Stir Fried Chicken with Sweet and Sour Sauce
gai pad priew wan

Preparation: 20 minutes
Cook Time: 20 minutes
Spicy Level: none
Served 2

Chicken fillet cut into bite-sized pieces 350 g
Corn flour for coating ½ cup
Garlic crushed 1 tsp
Cucumber peel skin off quarter lengthwise and 1 inch cut ¼ cup
Onion bite size quartered ¼ cup
Pineapple bite size cubed ¼ cup
Tomato medium size, quartered ¼ cup
Spring onion 1 inch long cut 3 stems
Cooking oil for deep frying 1 cup
Cooking oil for stir frying 4 tbsp

Soy sauce 1 ½ tbsp
Sugar 1 tsp
Oyster sauce 1 ½ tbsp
Pineapple juice ¼ cup
Ketchup ¼ cup
Thai Chili sauce 1 tbsp (optional or leave out for kids)

Let's get started!

How to make:
Step 1 – Deep frying

  • Dry chicken with paper towel and rub chicken in corn flour thinly and evenly. Place on a dry plate.
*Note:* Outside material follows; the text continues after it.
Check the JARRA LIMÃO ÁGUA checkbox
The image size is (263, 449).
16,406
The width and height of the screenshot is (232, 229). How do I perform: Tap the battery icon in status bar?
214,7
  • Heat 1 cup of oil in a large wok over high heat.

  • Deep fry chicken a few minutes each side. Remove to absorb oil with paper towel.

Step 2 – Wok frying

  • Heat 2 tbsp of oil in a wok over high heat.

  • When the wok is hot, add cucumber, onion, tomato and pineapple. Stir quickly for a few minutes. Remove on a separate plate.

Step 3 – Stir frying

  • Heat 2 tbsp of oil in a wok over low heat.

  • Add garlic. Stir until fragrant.

  • Add all seasoning; ketchup and Thai chili sauce, soy sauce, sugar, pineapple juice and oyster sauce. Stir well.

  • Add vegetables and fried chicken over medium heat.

  • Remove from the heat.

  • Make sure all ingredients are coated with sauce.

  • Sprinkle spring onion and remove from the heat.

  • Serve with steamed Jasmine rice or your choice of fried rice.

Cooking Note

  • The key to success for this dish is to evenly coat the meat with the sweet and sour sauce when serving and fried chicken is nicely cooked and slightly tender.

  • You can substitute chicken with pork or prawns.

  • Chicken stock may be used instead of pineapple juice.